_BRANO DA LEGGERE_
++++++++
Giovanbattista Lo Nigro, uno dei rapinatori, fratello di un presunto boss
mafioso, era tenuto sotto controllo attraverso l’intercettazione del telefonino
dal sostituto procuratore della Dda di Palermo Sergio Barbiera, nell’ambito di
una indagine su un traffico di droga gestito da cosa nostra condotta dal Gico
della guardia di finanza di Palermo.
Utilizzando
i telefonini i finanzieri del Gico ed i carabinieri riuscirono a stringere il
cerchio intorno a Sergio Giannone, Francesco Paolo Rubino e Giovanbattista Lo
Nigro. Le intercettazioni portarono all’arresto, nel pomeriggio di sabato,
dapprima di Giannone e Rubino e subito dopo al rientro da una escursione a
Salina, del Lo Nigro, ad opera che carabinieri. Nello stesso pomeriggio, a
Palermo, veniva arrestato anche il basista, Giacomo Sparaco, impiegato
dell’Istituto di Credito. Il basista era stato individuato, attraverso le
intercettazioni telefoniche; la certezza della presenza di un basista nasceva
dalla sicurezza nei movimenti all’interno della banca da parte dei rapinatori,
la perfetta conoscenza dei tempi del “timer” per l’apertura del caveau e dal
fatto che soltanto un dipendente poteva sapere che il giorno prima erano
arrivati i contanti dalla terraferma.
++++++++
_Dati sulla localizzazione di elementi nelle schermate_
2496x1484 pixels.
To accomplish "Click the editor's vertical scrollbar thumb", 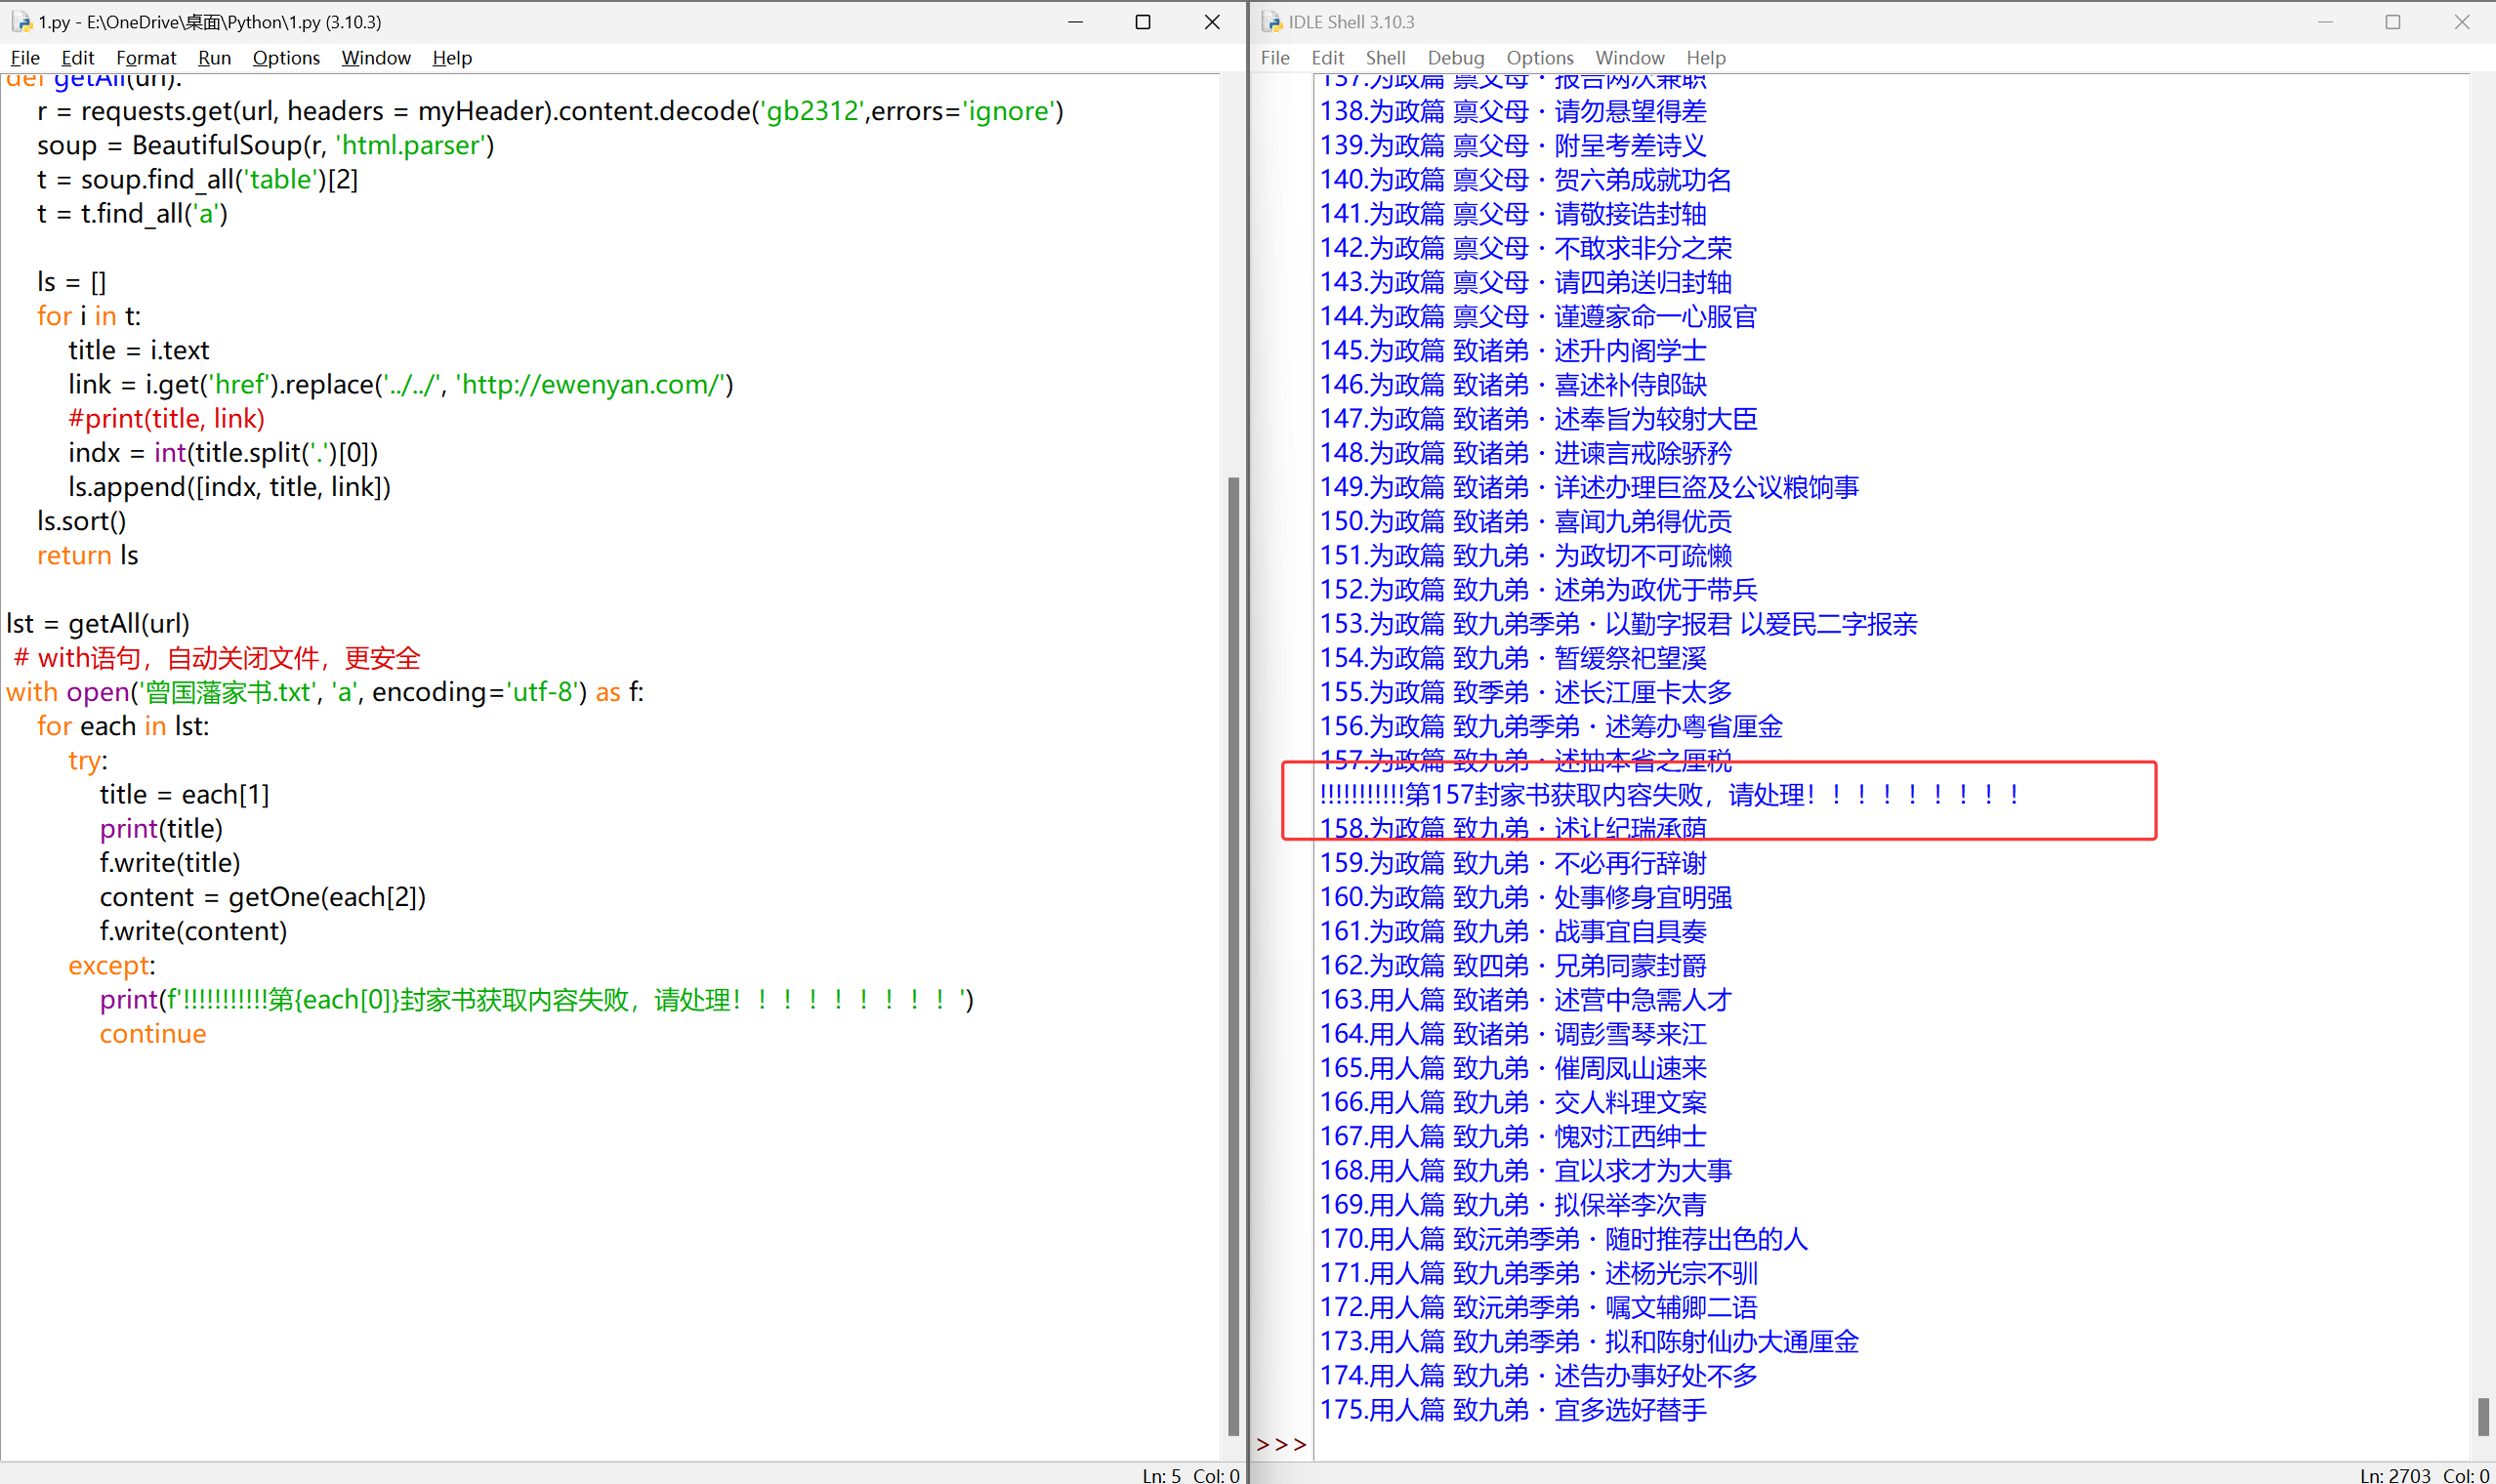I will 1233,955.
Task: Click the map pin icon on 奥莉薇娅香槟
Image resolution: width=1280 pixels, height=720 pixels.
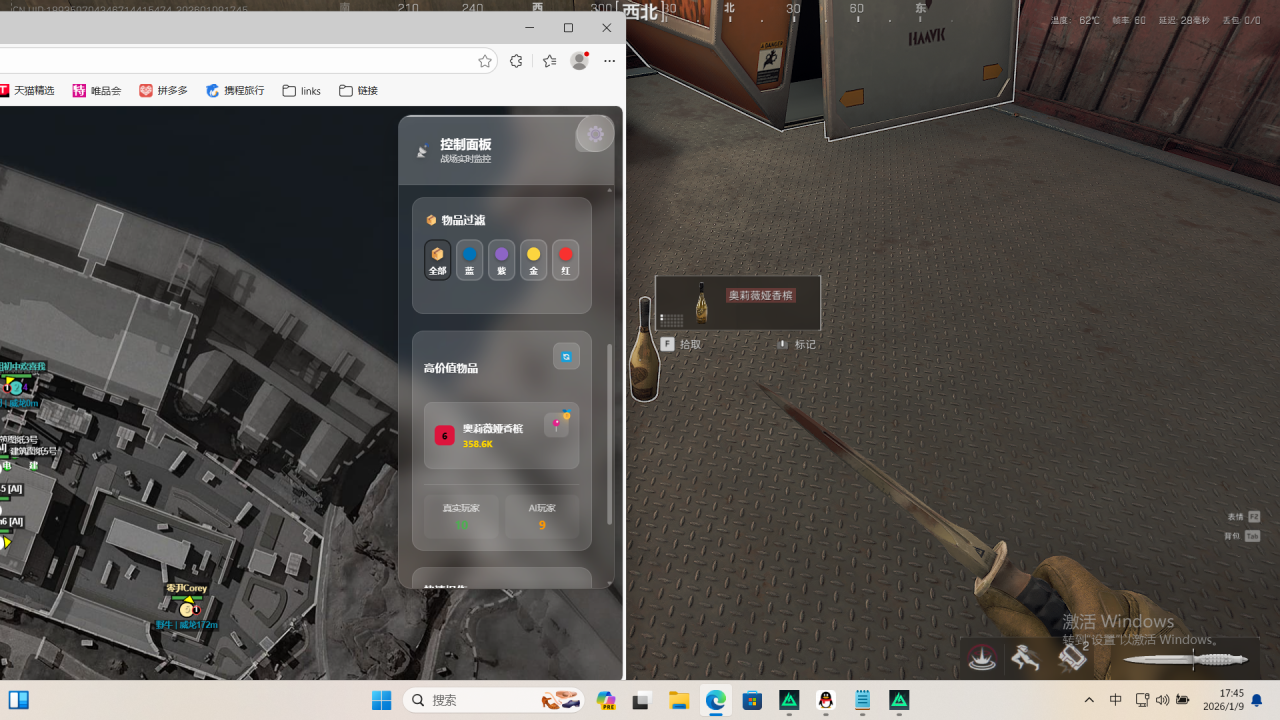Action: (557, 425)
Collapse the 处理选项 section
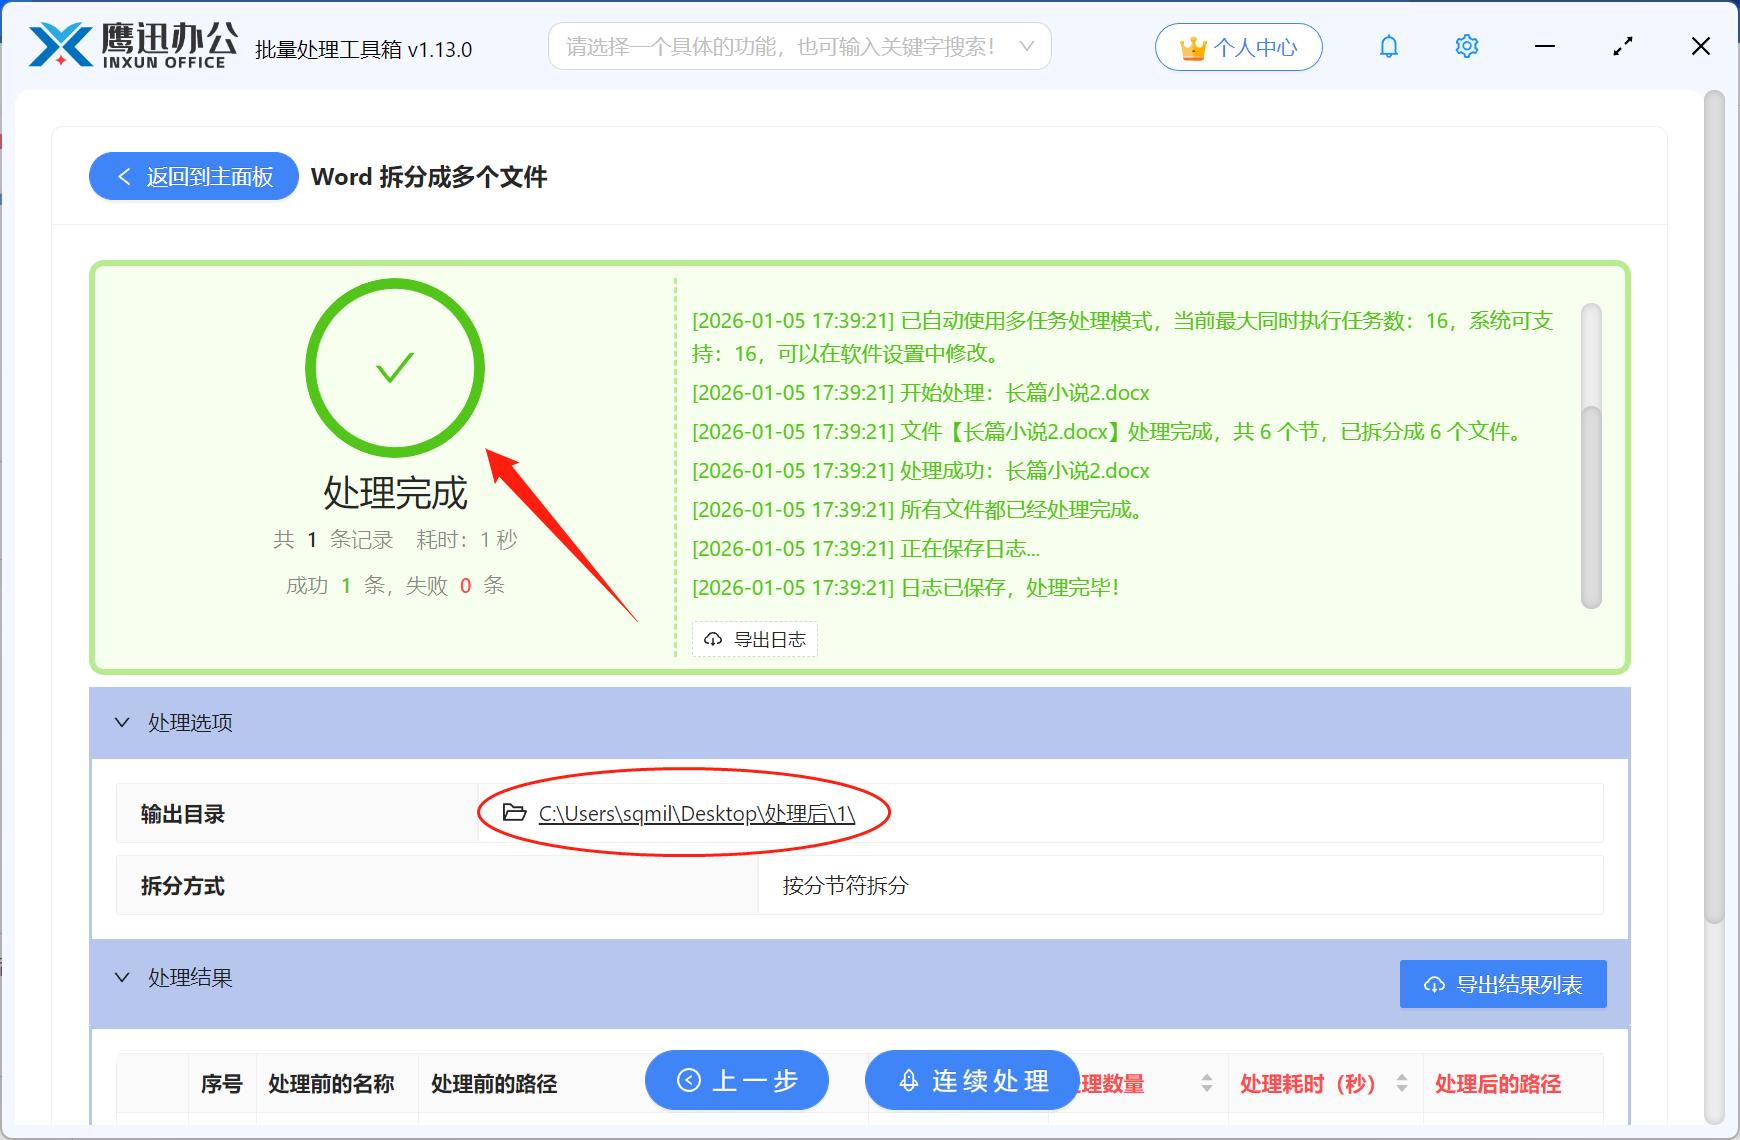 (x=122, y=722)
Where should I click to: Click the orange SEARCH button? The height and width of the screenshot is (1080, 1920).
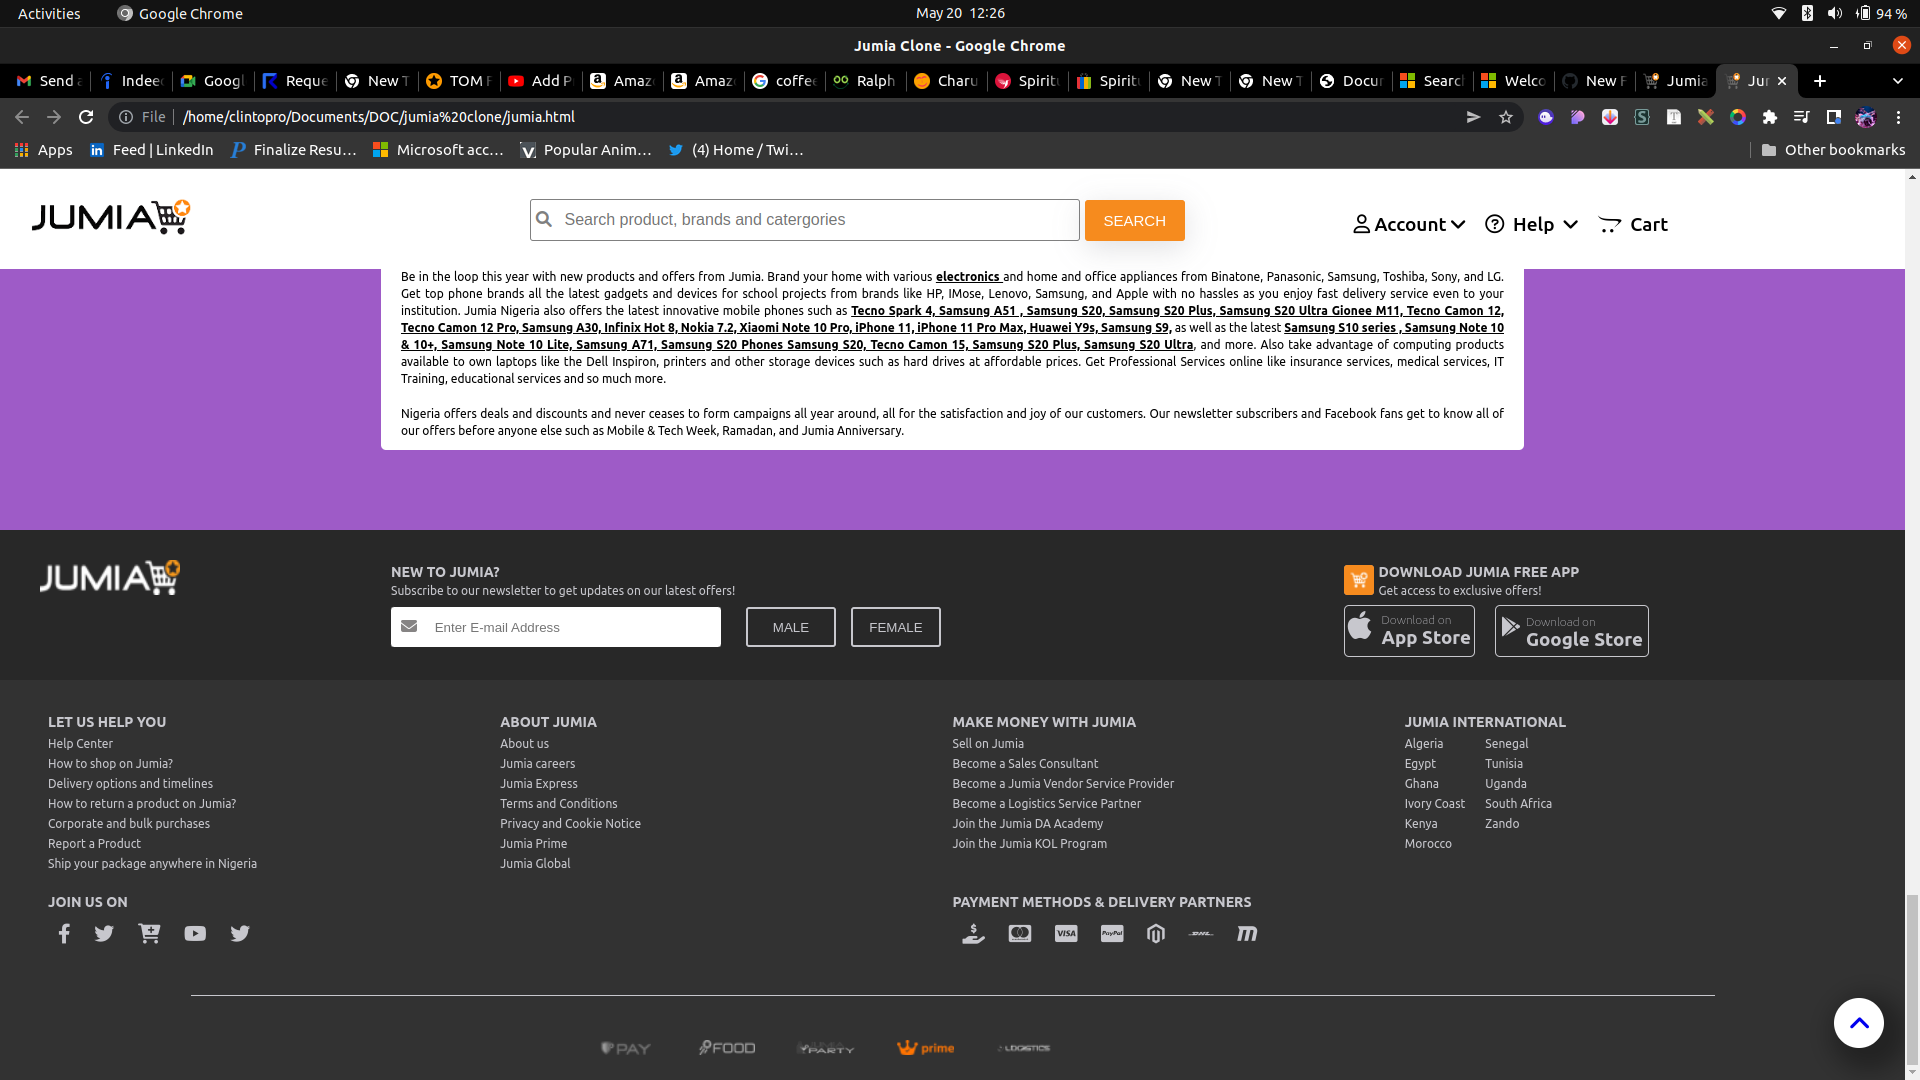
++++++++
_CONSEGNA_
Cita testualmente dal brano sulla rapina il passo che parte da "Utilizzando" e si chiude con "contanti dalla terraferma.".

_SOLUZIONE_
Utilizzando
i telefonini i finanzieri del Gico ed i carabinieri riuscirono a stringere il
cerchio intorno a Sergio Giannone, Francesco Paolo Rubino e Giovanbattista Lo
Nigro. Le intercettazioni portarono all’arresto, nel pomeriggio di sabato,
dapprima di Giannone e Rubino e subito dopo al rientro da una escursione a
Salina, del Lo Nigro, ad opera che carabinieri. Nello stesso pomeriggio, a
Palermo, veniva arrestato anche il basista, Giacomo Sparaco, impiegato
dell’Istituto di Credito. Il basista era stato individuato, attraverso le
intercettazioni telefoniche; la certezza della presenza di un basista nasceva
dalla sicurezza nei movimenti all’interno della banca da parte dei rapinatori,
la perfetta conoscenza dei tempi del “timer” per l’apertura del caveau e dal
fatto che soltanto un dipendente poteva sapere che il giorno prima erano
arrivati i contanti dalla terraferma.